[Extrait choisi]:

++++++++

Les miroirs. Et les gens plongés dans la réflexion. Récemment on m’a dit que je photographiais beaucoup les mains. J’aime bien le mouvement des mains et aussi les habitudes inconscientes des gens. J’aime bien l’idée de pouvoir capturer ces moments.
Pour vous, quels sont les éléments les plus importants pour réussir une photographie ?
L’originalité et la sensibilité. Certaines photos sont fortes car elles sont visuellement belles et possèdent en même temps de l’humour tandis que d’autres sont fortes, car elles dégagent un sentiment subtil, une émotion particulière.
Je pense qu’un bon photographe est comme un conteur qui raconte une histoire devant un feu de camp : ll doit savoir cerner et capter les sentiments éphémères.
Ce qui m’attire en premier dans une photo, c’est l’originalité de son univers, et en second, sa capacité à influer sur les émotions des gens. J’éprouve un grand respect pour les photographes qui ont ces deux qualités. Mais même si on possède ces deux qualités, ce qui est important finalement, c’est l’originalité.
Je déteste l’expression « la copie est la mère de la création ».
Beaucoup de photos sont jugées belles, car elles correspondent aux tendances du moment ou parce qu’elles contiennent des éléments beaux, comme de jolis décors ou de séduisants modèles, mais finalement leur beauté est superficielle et repose sur des éléments extérieurs et non sur la personnalité du photographe. Ces photos sont dénuées de sentiment.
Je veux qu’une photo me parle, qu’elle possède une atmosphère particulière, une émotion. Comme les photos d’objets à travers lesquels les gens peuvent se rappeler leurs souvenirs perdus. Il faut une sensibilité qui permette de sculpter les objets avec son propre regard. Je voudrais que tout vienne de ‘moi’.
Quel est le point tournant de votre vie ?
D’avoir rencontré mon petit ami actuel.
Où puisez-vous votre inspiration ?
En ce moment, je regarde beaucoup le travail du photographe polonais Lukasz Wierzbowski. Pour la musique, j’aime John Mayer et Arcade Fire mais je suis plutôt inspirée par la musique de Sigur Ros et Amiina.

++++++++

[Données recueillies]
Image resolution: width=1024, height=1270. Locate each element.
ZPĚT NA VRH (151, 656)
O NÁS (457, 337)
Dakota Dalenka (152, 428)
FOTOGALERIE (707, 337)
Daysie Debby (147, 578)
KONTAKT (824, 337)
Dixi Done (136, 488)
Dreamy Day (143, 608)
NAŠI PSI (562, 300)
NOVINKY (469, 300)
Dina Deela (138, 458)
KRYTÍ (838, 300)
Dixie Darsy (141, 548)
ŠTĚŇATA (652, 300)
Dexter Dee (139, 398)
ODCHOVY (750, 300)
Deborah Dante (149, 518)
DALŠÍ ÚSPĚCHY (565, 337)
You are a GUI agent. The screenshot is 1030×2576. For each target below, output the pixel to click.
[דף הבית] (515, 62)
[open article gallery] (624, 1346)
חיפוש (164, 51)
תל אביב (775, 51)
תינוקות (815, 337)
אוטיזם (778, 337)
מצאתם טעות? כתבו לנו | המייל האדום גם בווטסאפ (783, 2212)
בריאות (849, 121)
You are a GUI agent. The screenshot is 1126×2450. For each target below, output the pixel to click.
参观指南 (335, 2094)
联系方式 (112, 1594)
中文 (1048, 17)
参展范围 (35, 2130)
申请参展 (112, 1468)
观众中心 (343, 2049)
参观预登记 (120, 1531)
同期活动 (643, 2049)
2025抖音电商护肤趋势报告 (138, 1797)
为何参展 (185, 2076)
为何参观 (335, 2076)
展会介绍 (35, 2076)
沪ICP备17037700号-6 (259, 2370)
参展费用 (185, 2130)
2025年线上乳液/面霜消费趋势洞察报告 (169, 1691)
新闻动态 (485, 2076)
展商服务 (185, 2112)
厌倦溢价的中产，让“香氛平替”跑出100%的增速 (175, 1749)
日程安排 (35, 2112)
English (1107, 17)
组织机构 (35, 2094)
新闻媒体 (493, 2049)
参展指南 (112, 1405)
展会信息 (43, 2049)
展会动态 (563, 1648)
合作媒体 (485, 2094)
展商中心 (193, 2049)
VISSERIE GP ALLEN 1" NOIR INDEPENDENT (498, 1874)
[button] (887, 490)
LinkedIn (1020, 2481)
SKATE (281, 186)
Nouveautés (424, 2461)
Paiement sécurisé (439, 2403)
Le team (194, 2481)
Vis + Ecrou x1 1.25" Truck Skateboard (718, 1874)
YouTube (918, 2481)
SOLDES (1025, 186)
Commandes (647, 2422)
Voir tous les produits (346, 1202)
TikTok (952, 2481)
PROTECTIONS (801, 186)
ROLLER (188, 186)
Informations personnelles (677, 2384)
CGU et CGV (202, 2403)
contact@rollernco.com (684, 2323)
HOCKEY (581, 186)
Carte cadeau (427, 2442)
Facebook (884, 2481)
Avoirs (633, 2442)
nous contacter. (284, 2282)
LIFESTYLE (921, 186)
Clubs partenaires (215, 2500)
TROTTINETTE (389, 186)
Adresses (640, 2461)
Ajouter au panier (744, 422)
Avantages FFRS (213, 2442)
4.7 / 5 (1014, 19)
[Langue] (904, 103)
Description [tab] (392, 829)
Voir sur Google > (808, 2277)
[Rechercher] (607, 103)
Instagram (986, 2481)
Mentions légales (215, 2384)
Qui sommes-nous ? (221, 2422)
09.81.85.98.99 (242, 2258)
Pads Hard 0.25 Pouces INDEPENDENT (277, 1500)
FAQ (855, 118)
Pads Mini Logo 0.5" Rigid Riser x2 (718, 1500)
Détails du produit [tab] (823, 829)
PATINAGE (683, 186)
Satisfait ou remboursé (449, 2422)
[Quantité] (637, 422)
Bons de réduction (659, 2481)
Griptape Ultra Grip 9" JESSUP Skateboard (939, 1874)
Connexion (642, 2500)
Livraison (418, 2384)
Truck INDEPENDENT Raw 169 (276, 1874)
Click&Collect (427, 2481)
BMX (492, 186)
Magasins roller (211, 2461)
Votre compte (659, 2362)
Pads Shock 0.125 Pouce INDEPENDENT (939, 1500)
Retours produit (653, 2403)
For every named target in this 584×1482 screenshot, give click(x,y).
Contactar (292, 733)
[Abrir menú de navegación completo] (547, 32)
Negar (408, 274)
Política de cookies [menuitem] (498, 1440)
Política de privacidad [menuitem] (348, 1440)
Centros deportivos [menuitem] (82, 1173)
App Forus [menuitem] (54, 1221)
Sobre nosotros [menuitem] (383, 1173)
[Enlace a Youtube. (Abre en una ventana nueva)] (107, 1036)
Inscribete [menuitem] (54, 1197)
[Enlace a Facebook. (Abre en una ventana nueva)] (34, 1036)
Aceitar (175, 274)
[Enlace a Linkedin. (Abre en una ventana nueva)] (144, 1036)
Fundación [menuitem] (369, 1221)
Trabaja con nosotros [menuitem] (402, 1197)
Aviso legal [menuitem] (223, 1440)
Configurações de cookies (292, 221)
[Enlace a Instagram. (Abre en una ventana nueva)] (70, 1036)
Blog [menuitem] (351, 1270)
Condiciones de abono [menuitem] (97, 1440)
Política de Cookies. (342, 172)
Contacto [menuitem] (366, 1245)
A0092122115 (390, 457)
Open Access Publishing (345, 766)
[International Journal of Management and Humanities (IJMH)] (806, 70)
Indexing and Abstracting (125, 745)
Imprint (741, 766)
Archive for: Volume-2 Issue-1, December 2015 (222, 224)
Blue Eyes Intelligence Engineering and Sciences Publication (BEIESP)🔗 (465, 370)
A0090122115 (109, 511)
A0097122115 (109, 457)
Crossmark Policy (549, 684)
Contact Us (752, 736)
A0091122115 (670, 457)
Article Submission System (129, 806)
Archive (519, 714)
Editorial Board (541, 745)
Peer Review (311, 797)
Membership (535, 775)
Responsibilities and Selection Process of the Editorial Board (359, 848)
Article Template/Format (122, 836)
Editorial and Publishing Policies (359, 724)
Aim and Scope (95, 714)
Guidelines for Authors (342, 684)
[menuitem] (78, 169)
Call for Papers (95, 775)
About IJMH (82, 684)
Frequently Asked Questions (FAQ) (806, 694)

++++++++

[À faire]:
1. D'après l'extrait, quels sont les éléments les plus importants pour réussir une photographie ?
2. Reprenez mot pour mot le passage de l'extrait qui va de « Pour vous, quels » à « finalement, c’est l’originalité. ».

[Vos réponses]:
1. L'originalité et la sensibilité.

2.
Pour vous, quels sont les éléments les plus importants pour réussir une photographie ?
L’originalité et la sensibilité. Certaines photos sont fortes car elles sont visuellement belles et possèdent en même temps de l’humour tandis que d’autres sont fortes, car elles dégagent un sentiment subtil, une émotion particulière.
Je pense qu’un bon photographe est comme un conteur qui raconte une histoire devant un feu de camp : ll doit savoir cerner et capter les sentiments éphémères.
Ce qui m’attire en premier dans une photo, c’est l’originalité de son univers, et en second, sa capacité à influer sur les émotions des gens. J’éprouve un grand respect pour les photographes qui ont ces deux qualités. Mais même si on possède ces deux qualités, ce qui est important finalement, c’est l’originalité.